Overall, it seems like journalist salaries compare nicely to the expected normal distribution. However, to further analysis is needed to control for years of experience. 

## Joint Plot and Years of Experience

In [41]:
# jointplot of yoe and salary

ax = sns.jointplot(x="yoe", y="sal", data=clean_df, kind="reg")

<IPython.core.display.Javascript object>

A basic regression points out that there exists "some" correlation between years of experience and salary during the early years, but this levels off the years of experience increases.

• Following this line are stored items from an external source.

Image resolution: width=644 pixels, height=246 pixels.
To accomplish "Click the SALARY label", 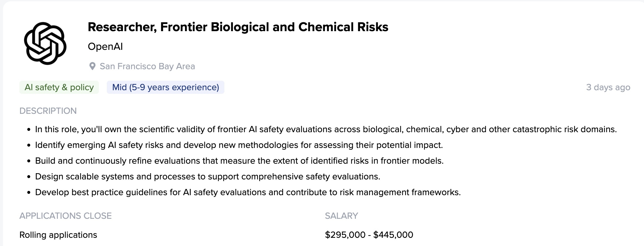I will (x=341, y=216).
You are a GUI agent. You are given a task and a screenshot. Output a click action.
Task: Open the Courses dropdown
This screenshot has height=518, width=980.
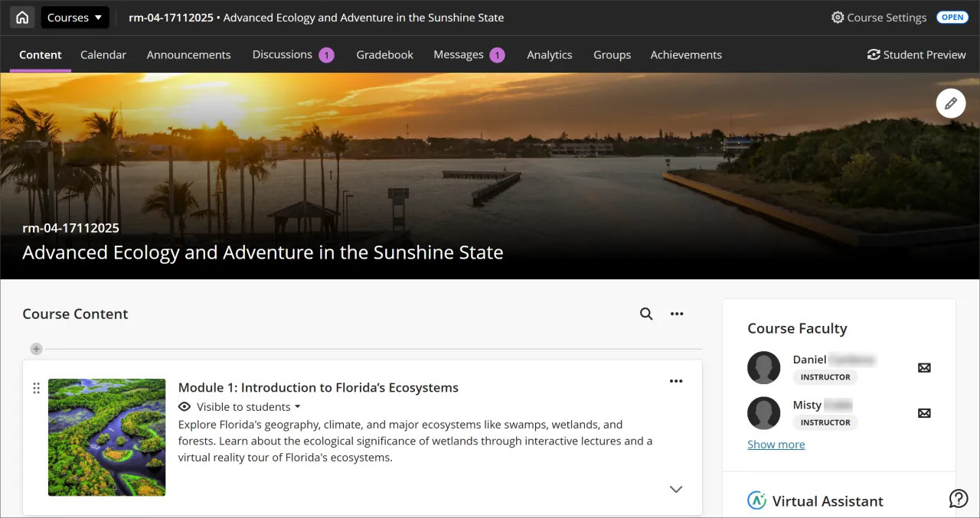[74, 17]
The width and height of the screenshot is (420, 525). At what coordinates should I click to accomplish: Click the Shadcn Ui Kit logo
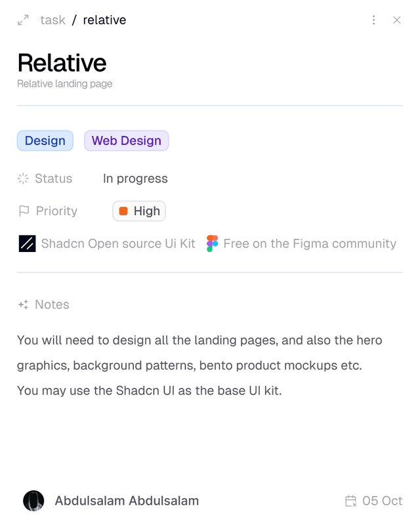26,243
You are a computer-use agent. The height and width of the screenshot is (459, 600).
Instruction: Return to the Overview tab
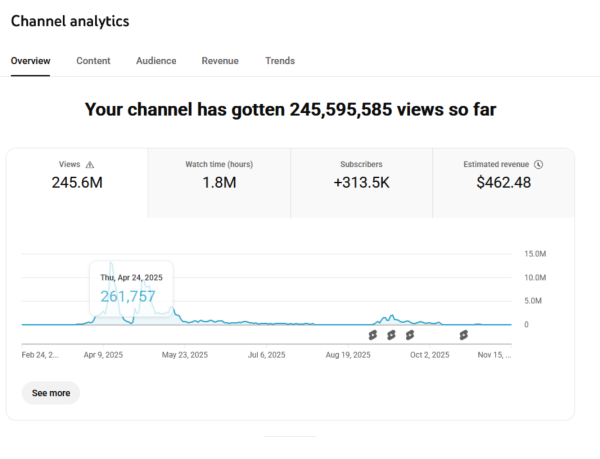pos(30,61)

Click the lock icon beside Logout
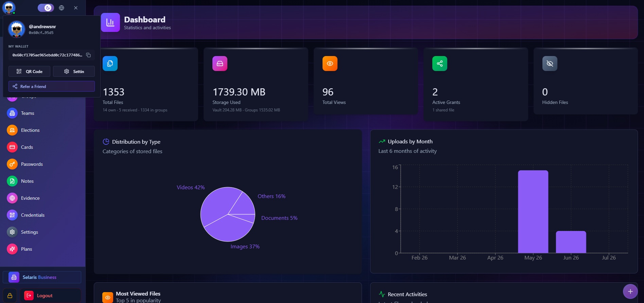point(10,296)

It's also very likely that some of the outliers at higher ranges are poor dataset or ETL issues. Since the regression itself is not that useful, we can take a look at residuals. 

In [46]:

ax = sns.jointplot(x="yoe", y="sal", data=clean_df, kind="resid")

<IPython.core.display.Javascript object>

This shows that the predictive value of the regression lessons as years of experience increase, especially past ~15 years of experience.

# Conclusion

In conclusion, media salaries seem largely normally distributed, as most seem to cluster around somewhere between the 70-100k range between the first 10 years. 

However, interestingly enough, it seems that there is largely a "cap" on media salaries past 15 years. The data stops correlating, and largely loses its predictive value. This probably represents the "peak" earnings of a specific type of media job (journalist, associate, etc) that can be reached without pushing into management territory.